NJBIA recently held a joint meeting of the Committee on Education & Workforce Development and the Committee on Employment & Labor Policy to discuss how federal budget proposals and new laws could reshape education, labor, and workforce programs in New Jersey.
Testimony from national and local experts highlighted issues ranging from Pell Grants and workforce training to the debate over independent contractors.
Jaren Culina of the National Skills Coalition began the meeting with a blunt warning: the United States is falling behind the rest of the world when it comes to investing in its workers. While European nations are spending more to train and reskill, the U.S. is cutting back workforce development. Culina pointed to recent funding rescissions that pulled back already approved dollars for FY25 and warned that more cuts may be coming.
Culina discussed the ripple effects of the recently passed One Big Beautiful Bill Act (OBBBA). Although the law doesn’t directly cut education or workforce dollars, it reshapes the safety net many students rely on by tightening access to Medicaid and SNAP, changing the Child Tax Credit, and adding new work requirements.
Low-income learners are likely to feel these changes most sharply, citing projections that the OBBBA could lower national healthcare spending by $800 billion over the next decade, including $200 billion more in uncompensated care, putting further strain on local hospitals and services.
The hearing then shifted to the competing visions laid out in the federal FY26 budget. The President’s proposal calls for eliminating programs like Adult Education, ESL classes, TRIO, community schools, and Job Corps, while reducing Pell Grants by $1,700 per student.
Career and Technical Education (CTE) funding would stay flat, but high schools and community colleges would no longer be eligible partners. A new program called “Make America Skilled Again” would combine 11 separate programs into one—but with $1.6 billion less than current levels.
The Senate, by contrast, would largely maintain funding levels and avoid sweeping consolidations. The House budget goes even further than the President’s plan, cutting WIOA Youth programs, Reentry Employment Opportunities, and the Women’s Bureau, while slashing Job Corps by half and eliminating Adult Education.
Yet, even the House plan includes a $1.475 billion boost to CTE, signaling bipartisan recognition of the need to strengthen workforce training, particularly in manufacturing.
Jennifer Keyes-Maloney of the New Jersey Association of State Colleges and Universities focused on OBBBA’s impact on higher education. She welcomed the return of Pell Grant eligibility for part-time students, though the change won’t take effect until 2026–2027.
At the same time, she raised red flags over new federal student loan caps—$50,000 for undergraduates, $100,000 for graduate students, and $200,000 for professional degrees. While aimed at curbing student debt, these limits may push students into the riskier private loan market.

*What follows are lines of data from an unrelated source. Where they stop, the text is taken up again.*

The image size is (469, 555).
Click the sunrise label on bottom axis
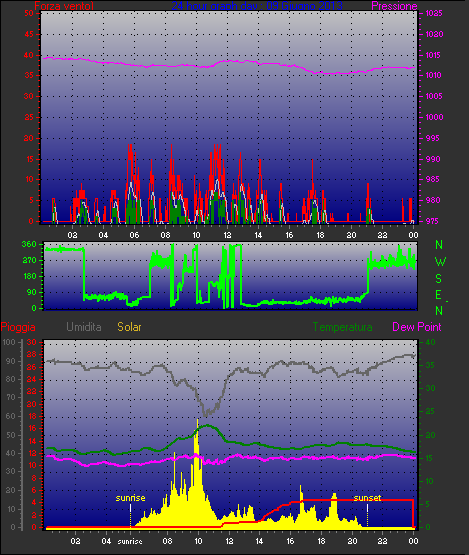pos(130,541)
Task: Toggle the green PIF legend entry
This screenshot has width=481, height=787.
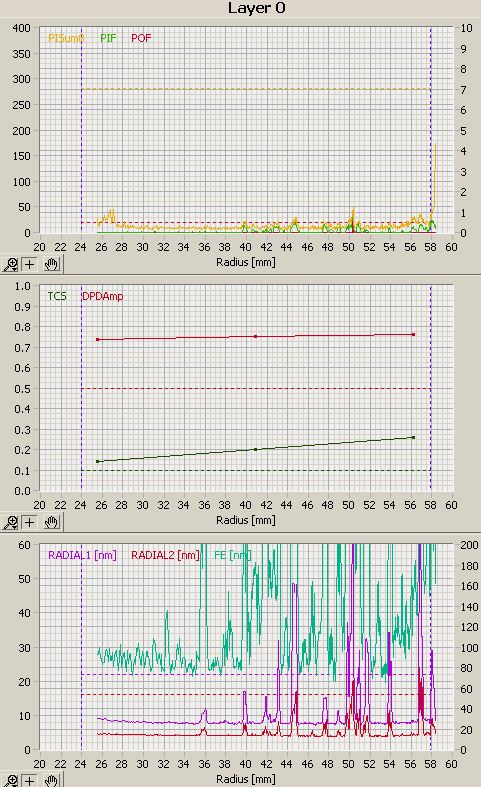Action: click(108, 38)

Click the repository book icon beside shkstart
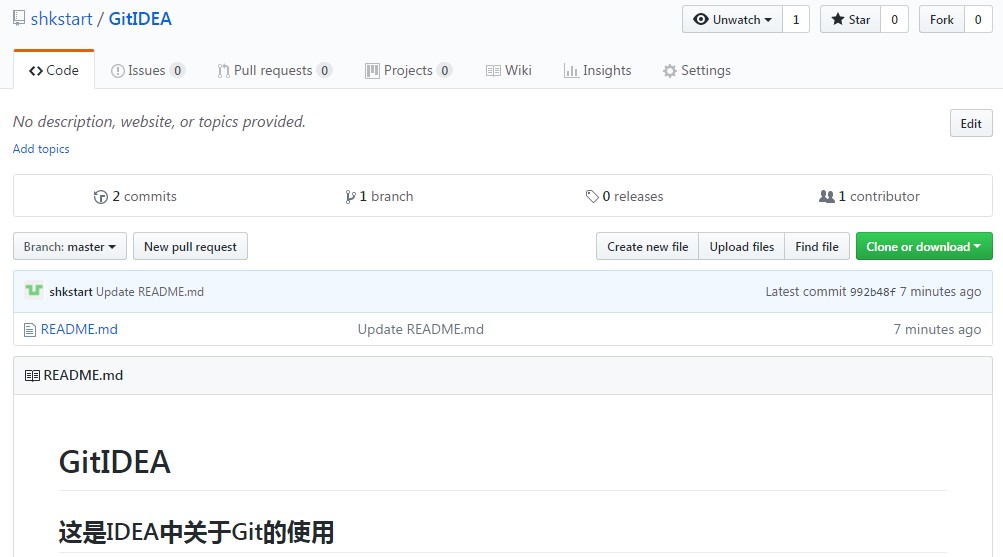pyautogui.click(x=19, y=19)
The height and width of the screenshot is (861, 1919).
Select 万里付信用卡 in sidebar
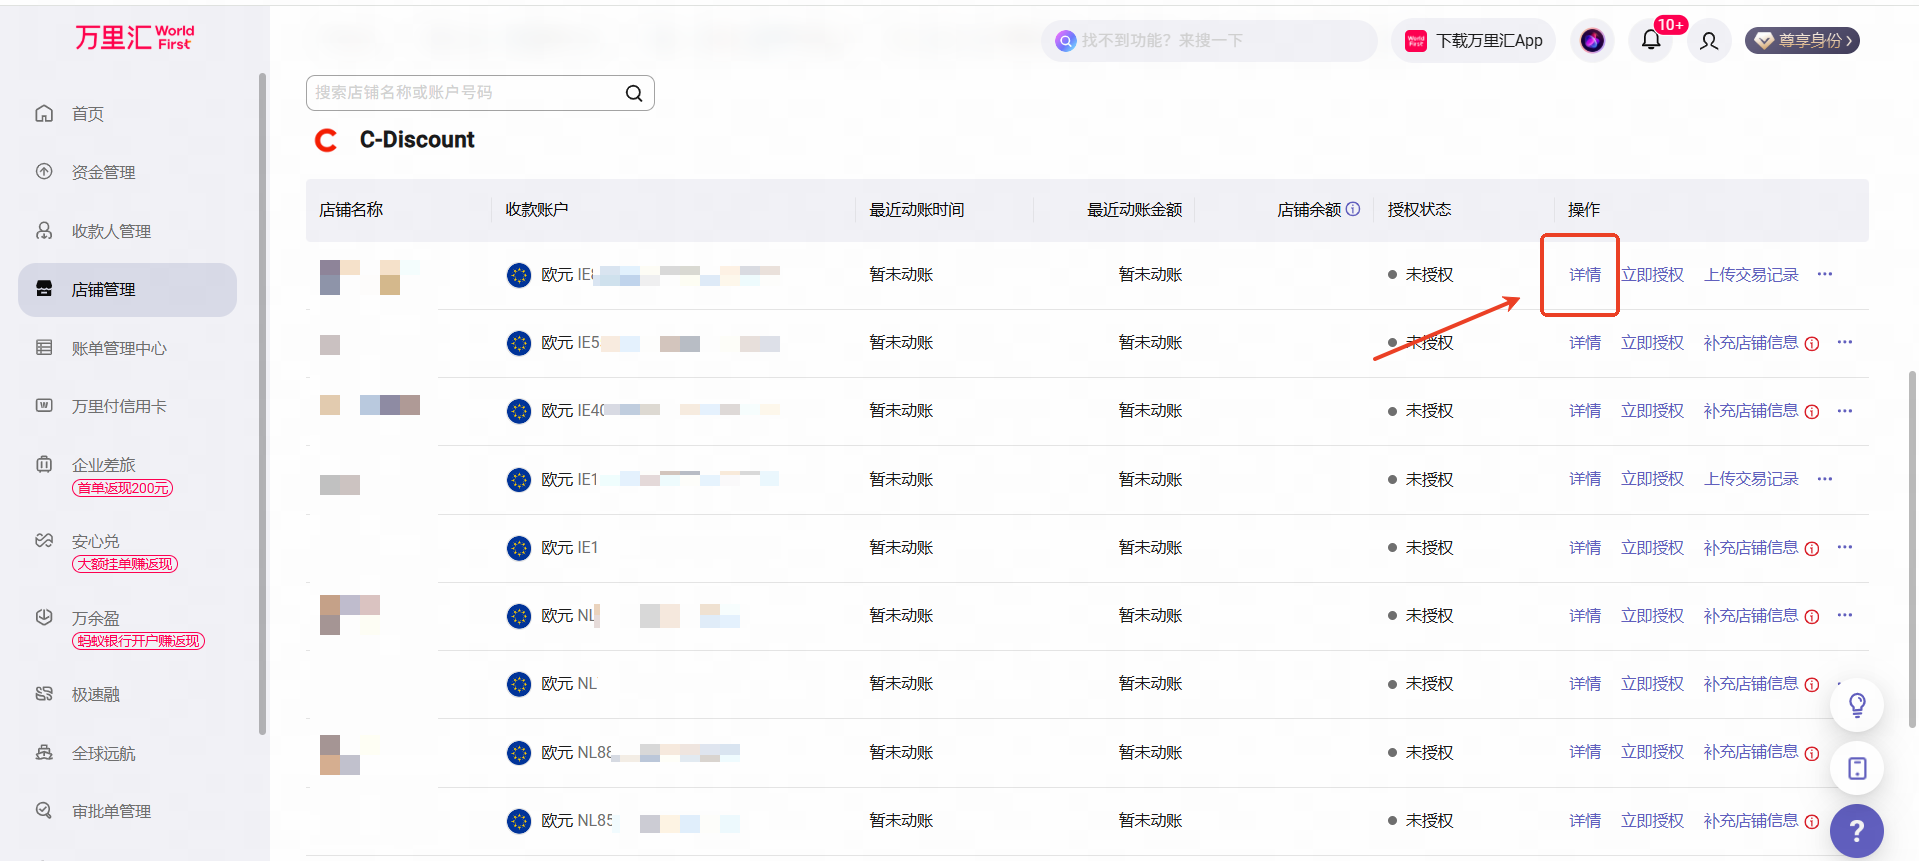119,406
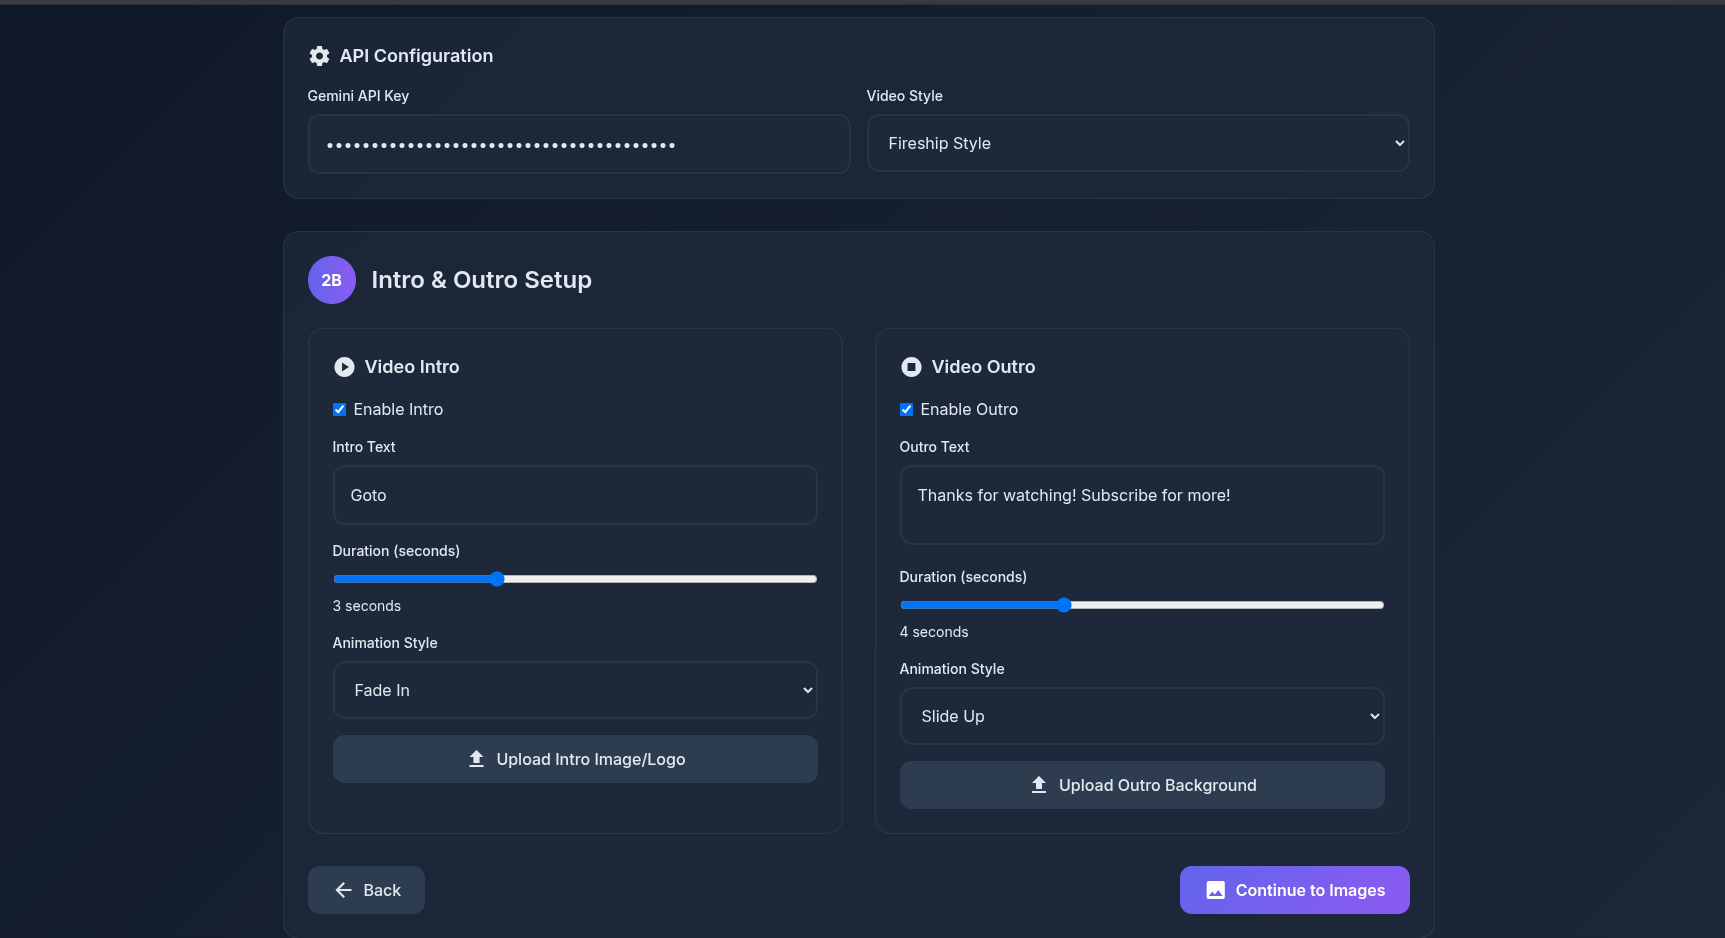Click the Video Intro play icon
Screen dimensions: 1725x938
344,367
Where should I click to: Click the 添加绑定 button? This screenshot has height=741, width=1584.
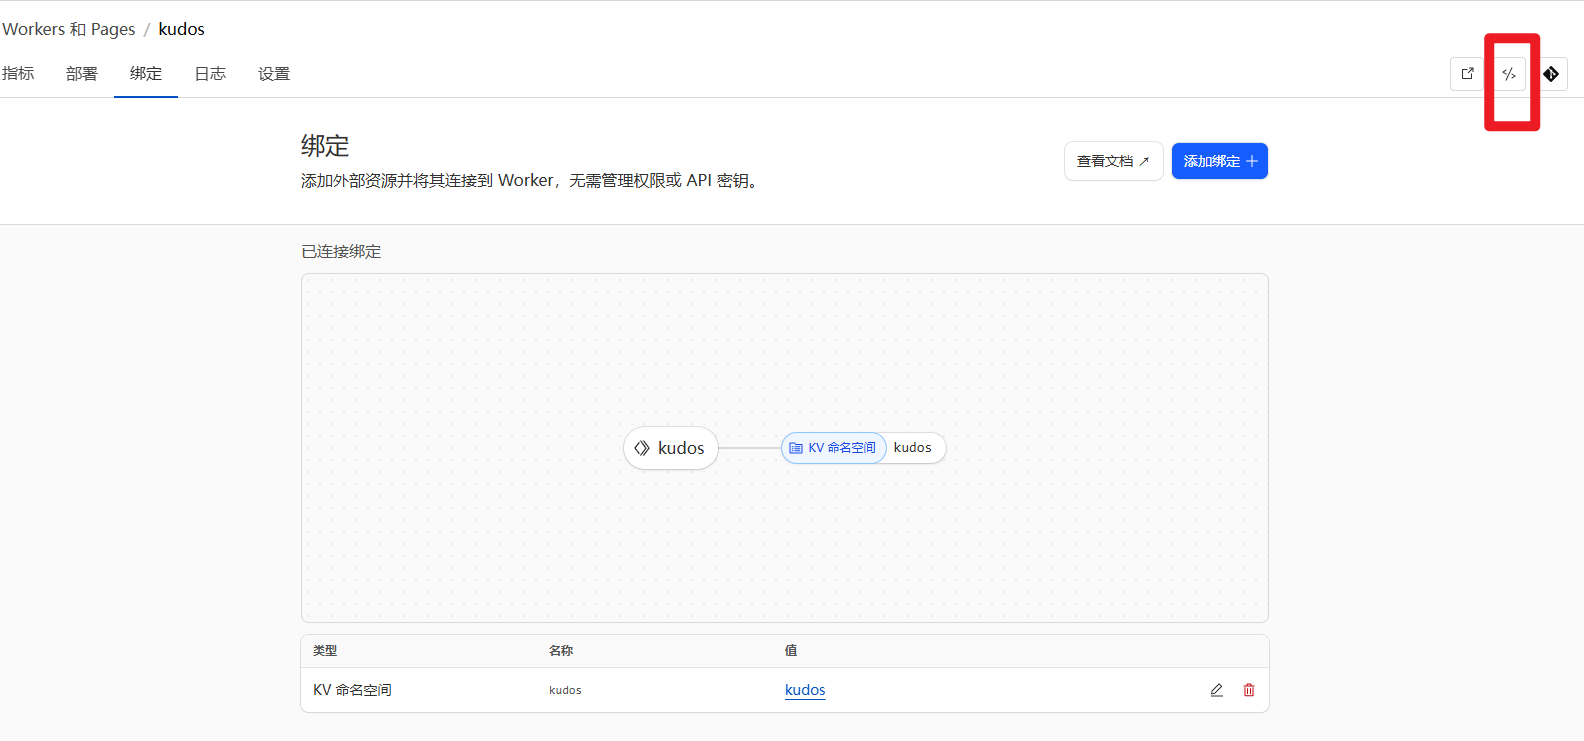pyautogui.click(x=1219, y=161)
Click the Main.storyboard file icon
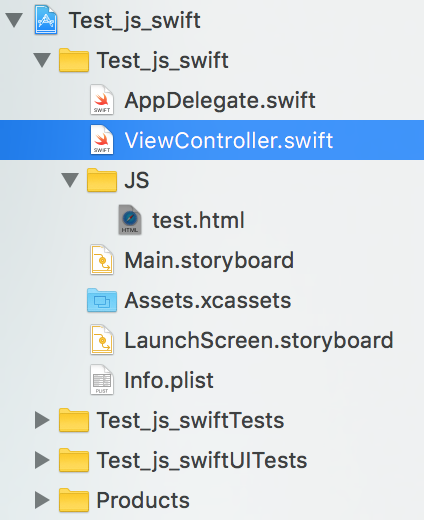The height and width of the screenshot is (520, 424). pyautogui.click(x=102, y=260)
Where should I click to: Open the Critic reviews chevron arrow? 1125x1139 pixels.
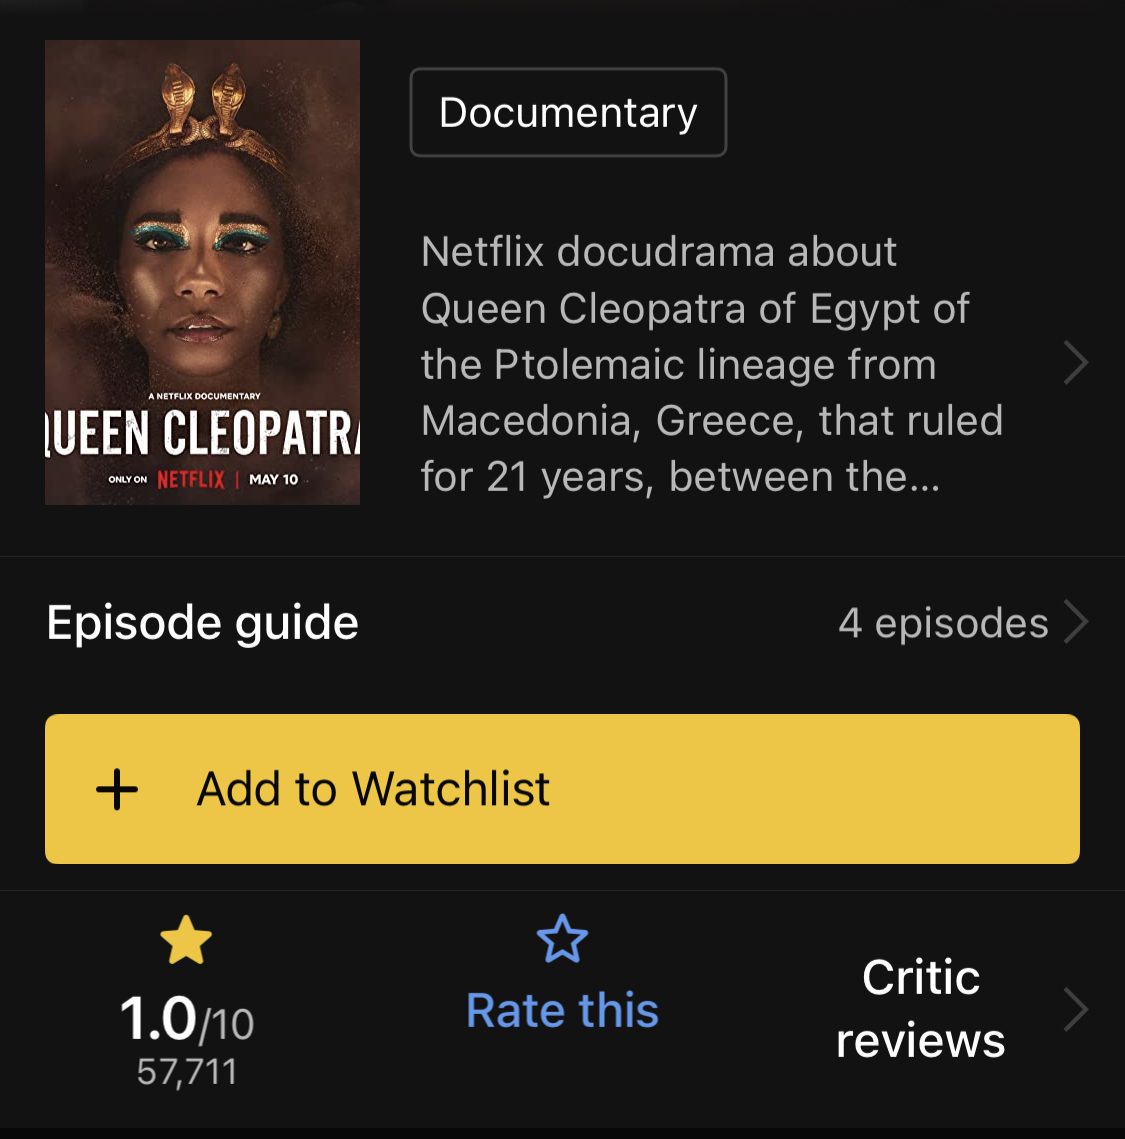[1076, 1010]
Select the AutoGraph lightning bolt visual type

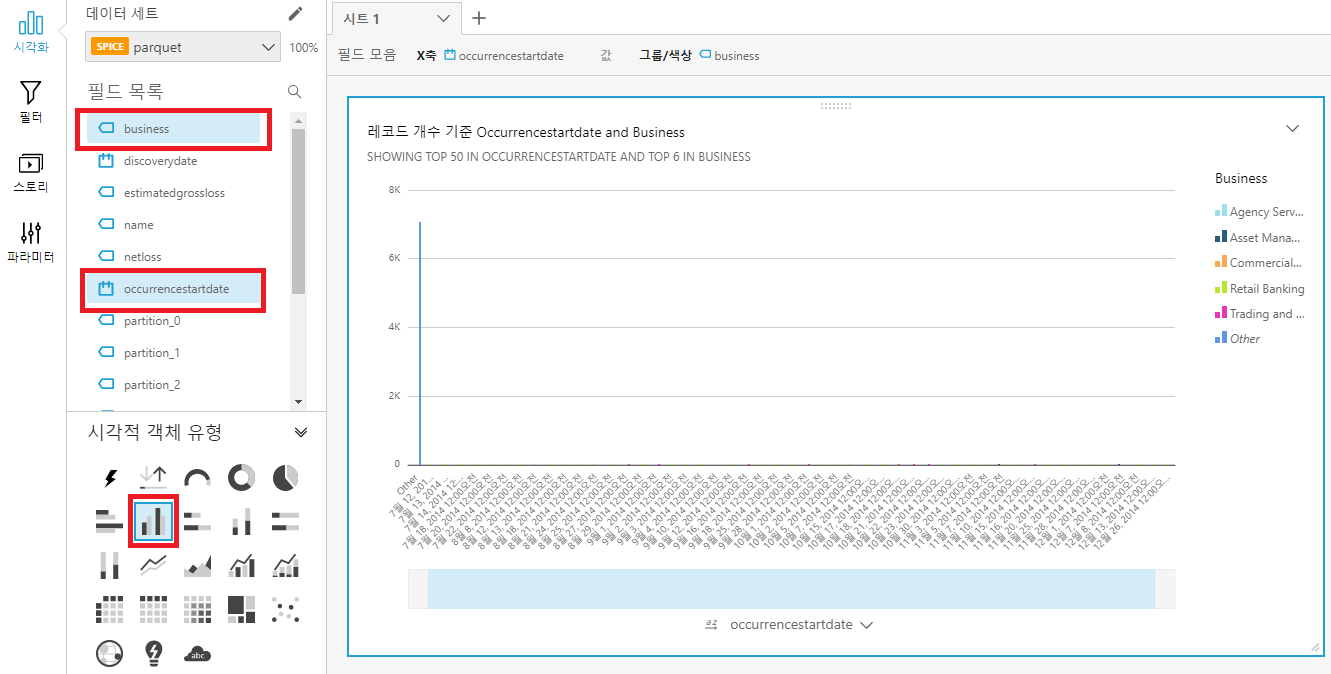(110, 478)
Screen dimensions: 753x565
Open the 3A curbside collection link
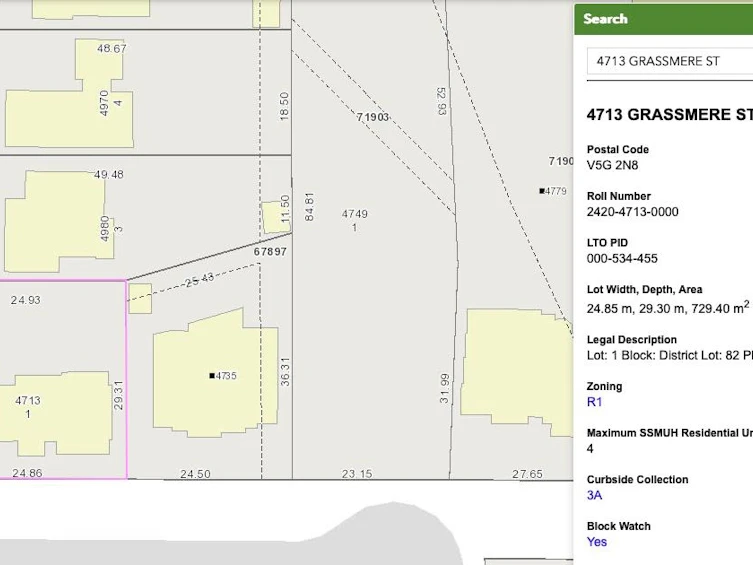(x=594, y=495)
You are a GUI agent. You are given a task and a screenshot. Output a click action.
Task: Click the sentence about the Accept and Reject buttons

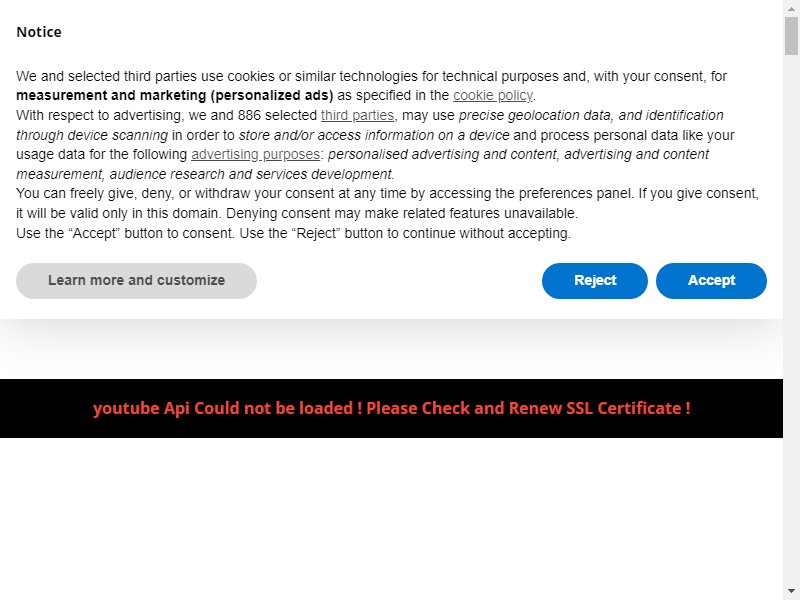[x=293, y=233]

Keyes-Maloney also flagged potential cuts to Parent PLUS loans and new accountability rules for colleges, which would require them to show students perform better than peers who don’t attend—a standard not yet clearly defined.
Independent workers also took center stage at the meeting. Fight for Freelancers co-founder Kim Kavin warned that state and federal proposals modeled after California’s Assembly Bill 5 (AB5) could devastate legitimate freelancers.
While AB5 was meant to prevent worker misclassification, she said it caused widespread disruption, and only 0.3% of public comments backed the New Jersey version of the rule. Even New Jersey’s Office of the Public Defender opposed it, citing concerns over access to legal representation.
Kavin noted that opposition to New Jersey’s own proposed version of the rule was overwhelming—3-to-1 against at June's public hearing—and predicted legal battles and a possible flight of independent workers to other states if it becomes law.
Closing out the meeting, Gary La Spisa, senior vice president of the Insurance Council of New Jersey, underscored how reclassification rules could threaten insurance agents, who have operated as independent business owners since the 1940s.
Because of compensation systems and multistate licensing rules, many agents could fail the so-called “ABC test” and be forced into employee status. A recent poll showed 94% of life insurance agents oppose such a change.
Without an exemption, La Spisa warned, many agencies could close or relocate, disrupting a major sector of New Jersey’s economy.